» Trecho do documento:

Paralelamente a isso, sabe-se que a própria medicina viveu e ainda vive um processo de excesso de diagnósticos com os manuais contemporâneos, e historicamente contribuiu, infelizmente, para que condições humanas fossem patologizadas por meio do ato de diagnosticar, como foi o caso da homossexualidade e das experiências trans na segunda metade do século XX. É preciso admitir tal herança e construir uma nova forma de pensar o cuidado.

2] No campo da psiquiatria, o que faz de uma determinada característica ser uma doença e não uma possibilidade de existência humana?

Basicamente, uma condição de sofrimento psíquico é delimitada por um período determinado em que o indivíduo tem uma ruptura com seu modo de funcionamento prévio, que envolve comprometimento de sua saúde mental, com critérios específicos a depender da condição (cada patologia tem seus critérios) e está associada a sofrimento clinicamente significativo ou prejuízo no funcionamento social, profissional ou em outras áreas importantes da vida do indivíduo. Por exemplo, podemos diferenciar a tristeza (um sentimento evolutivamente importantíssimo, a que todos estamos sujeitos diante de momentos de dificuldade) da depressão (uma condição de sofrimento psíquico) pelo tempo em que cada um está presente e a gravidade dos sintomas para o funcionamento pessoal do indivíduo.

» Dados de ancoragem em coordenadas de pixel:
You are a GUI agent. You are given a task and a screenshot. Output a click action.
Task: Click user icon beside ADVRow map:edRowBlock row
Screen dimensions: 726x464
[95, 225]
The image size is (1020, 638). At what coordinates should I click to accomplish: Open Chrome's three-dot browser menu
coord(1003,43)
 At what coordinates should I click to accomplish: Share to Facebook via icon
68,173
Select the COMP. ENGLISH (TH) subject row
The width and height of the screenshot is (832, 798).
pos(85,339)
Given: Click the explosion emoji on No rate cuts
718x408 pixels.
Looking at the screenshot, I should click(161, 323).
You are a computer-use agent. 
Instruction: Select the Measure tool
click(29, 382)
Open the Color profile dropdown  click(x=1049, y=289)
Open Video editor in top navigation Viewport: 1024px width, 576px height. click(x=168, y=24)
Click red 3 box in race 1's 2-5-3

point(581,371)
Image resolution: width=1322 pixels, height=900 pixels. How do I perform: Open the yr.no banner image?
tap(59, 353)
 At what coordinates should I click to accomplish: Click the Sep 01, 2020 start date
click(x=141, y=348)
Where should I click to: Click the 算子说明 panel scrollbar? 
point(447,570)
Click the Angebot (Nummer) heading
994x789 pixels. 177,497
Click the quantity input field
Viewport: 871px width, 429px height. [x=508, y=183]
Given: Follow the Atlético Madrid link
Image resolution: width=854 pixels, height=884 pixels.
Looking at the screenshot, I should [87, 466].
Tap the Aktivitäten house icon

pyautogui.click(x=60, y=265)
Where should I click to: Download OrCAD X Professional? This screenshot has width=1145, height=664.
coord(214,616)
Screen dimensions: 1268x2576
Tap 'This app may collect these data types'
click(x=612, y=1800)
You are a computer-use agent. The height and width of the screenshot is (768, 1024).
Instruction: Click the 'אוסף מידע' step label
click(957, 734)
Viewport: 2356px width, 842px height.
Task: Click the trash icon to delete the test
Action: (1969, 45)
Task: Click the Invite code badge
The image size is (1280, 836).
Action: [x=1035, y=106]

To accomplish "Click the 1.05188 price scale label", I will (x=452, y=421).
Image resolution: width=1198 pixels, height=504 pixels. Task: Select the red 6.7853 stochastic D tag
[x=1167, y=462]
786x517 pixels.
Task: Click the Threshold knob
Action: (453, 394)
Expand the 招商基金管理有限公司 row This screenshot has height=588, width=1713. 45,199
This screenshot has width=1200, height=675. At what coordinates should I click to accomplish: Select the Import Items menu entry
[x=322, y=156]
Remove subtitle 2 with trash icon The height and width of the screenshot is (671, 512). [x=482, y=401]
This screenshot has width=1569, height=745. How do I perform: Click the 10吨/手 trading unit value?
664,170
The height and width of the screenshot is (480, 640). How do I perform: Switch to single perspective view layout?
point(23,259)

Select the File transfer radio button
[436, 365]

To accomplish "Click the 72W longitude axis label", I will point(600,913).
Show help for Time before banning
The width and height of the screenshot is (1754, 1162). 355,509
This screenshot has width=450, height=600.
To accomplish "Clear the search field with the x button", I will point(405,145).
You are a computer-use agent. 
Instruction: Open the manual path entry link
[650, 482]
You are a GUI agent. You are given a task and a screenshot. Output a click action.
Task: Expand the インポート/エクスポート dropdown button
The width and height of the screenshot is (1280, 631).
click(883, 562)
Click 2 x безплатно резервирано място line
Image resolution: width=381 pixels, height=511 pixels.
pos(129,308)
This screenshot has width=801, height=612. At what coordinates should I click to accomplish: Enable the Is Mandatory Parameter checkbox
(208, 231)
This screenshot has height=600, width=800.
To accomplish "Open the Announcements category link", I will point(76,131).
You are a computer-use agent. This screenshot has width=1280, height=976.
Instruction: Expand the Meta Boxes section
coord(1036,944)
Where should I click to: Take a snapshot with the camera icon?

» Problemas a resolver:
**a.** Pode reproduzir o trecho sobre diagnóstico em psiquiatria, tudo desde "Basicamente, uma condição" até "pessoal do indivíduo."?
**b.** Pode dar prosseguimento ao trecho sobre diagnóstico em psiquiatria a partir do ponto em que ele termina?

» Respostas às tarefas:
**a.**
Basicamente, uma condição de sofrimento psíquico é delimitada por um período determinado em que o indivíduo tem uma ruptura com seu modo de funcionamento prévio, que envolve comprometimento de sua saúde mental, com critérios específicos a depender da condição (cada patologia tem seus critérios) e está associada a sofrimento clinicamente significativo ou prejuízo no funcionamento social, profissional ou em outras áreas importantes da vida do indivíduo. Por exemplo, podemos diferenciar a tristeza (um sentimento evolutivamente importantíssimo, a que todos estamos sujeitos diante de momentos de dificuldade) da depressão (uma condição de sofrimento psíquico) pelo tempo em que cada um está presente e a gravidade dos sintomas para o funcionamento pessoal do indivíduo.

**b.**
3] Neste caso, quando profissional da medicina acompanha uma pessoa transvestegênere, ainda que seja uma atitude médica, não significa que ser transgênere seja uma doença. É isso?

Com certeza, ser trans e ter um acompanhamento em saúde nada tem a ver com ter alguma doença em si. A transgeneridade é mais uma das formas de identidade de gênero dentro de um espectro bastante variado. Primeiramente, quando uma pessoa trans procura um atendimento em saúde, ela não está buscando um “diagnóstico de transgeneridade” em si. O profissional de saúde não diagnostica a identidade de gênero do indivíduo, esta identidade é autodeclarada. É o próprio indivíduo trans que vai nos dizer qual é a sua identificação dentro desse espectro. Além disso, mesmo quando o profissional de saúde encontra uma situação particular, como por exemplo, um incômodo mais intenso com algumas partes do corpo, que determinadas (mas não todas) pessoas trans experimentam, ainda assim há toda uma discussão ampliada sobre se isso em si seria um diagnóstico.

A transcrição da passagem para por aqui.